Karl, see responses to your questions below.

> -----Original Message----- > From: SPSSX(r) Discussion [mailto:SPSSX-L@LISTSERV.UGA.EDU] > On Behalf Of Karl Koch > Sent: Monday, September 19, 2005 1:55 PM > To: SPSSX-L@LISTSERV.UGA.EDU > Subject: General questions: Linear Regression > > Hello all, > > I have a few questions which I would like to ask here > regarding linear regression analysis in SPSS. I have > performed a linear regression with three IVs and one DV. > > I would like to find the regression function that models best > the data in order to make predictions. I have 3 IVs but only > 2IVs do stat. sig. > contribute to the variation of the DV. > > I did a normal (simultanious) linear regression. I get the > following model with its coefficients (The ANOVA table tells > me that this model is > significant.): > > Coefficients > ----------- > Model B t sig. > 1 (Constant) 4.200 58.972 .000 > FactorA -.779 -18.288 .000 > FactorB -.022 -.622 .535 > FactorC -1.601 -25.350 .000 > > > Furthermore, the model summary tells me an R square of 0.30 > which means that the model accounts for 30 % of the variance > in the DV. > > Now some questions: > > 1) How does this translate to the regression function Y = > alpha + beta1 * FactorA + beta2 * FactorC ? I only got one R > square value for the ENTIRE model...

Karl: The R2 coefficient is the squared correlation coefficient between predicted and observed values of your dependent variable. Therefore you get one R2 per equation, regardless of the number of IV in that equation. At the same time, your results show that the estimate for the coefficient of FactorB is not significantly different from zero: you have a probability of 0.53 that the true population coefficient is zero. By standard procedure, you should exclude Factor B from your equation. This would only marginally reduce R2, but add to the strength of your results and predictions.

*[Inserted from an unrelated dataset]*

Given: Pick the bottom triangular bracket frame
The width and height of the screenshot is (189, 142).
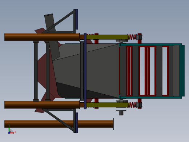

> > 2) Where can I find out how much a R square of 0.30 (30%) > really means? Is this a strong effect? Can somebody provide > me with some approaches of how this could be interpreted?

R2 compares the full variability of the IV with the variability attributable to your IV. It is perfectly possible that the DV varies due to many other factors, besides the ones you have singled out in your equation. The results tells you that 70% of the differences in DV cannot be attributed to Factors A, B or C. For purposes of explanation, this does not matter much: if you find an effect that is statistically significant (i.e. an effect that most likely represents some real effect at the level of the population), that finding is important even if there are other sources of variability. For example, suppose you discover a risk factor that causes 10% of the variability in survival time after a heart transplant. Even if other factors are responsible for the other 90%, your finding is nonetheless valuable.

For purposes of prediction, instead, a low R2 may be bad news: if you predict the DV based on your three factors, you fill still have 70% of the variability originally observed in the DV, i.e. large variability around your predicted values, and therefore your predictions may be wrong most of the time even if based on sound facts and real effects.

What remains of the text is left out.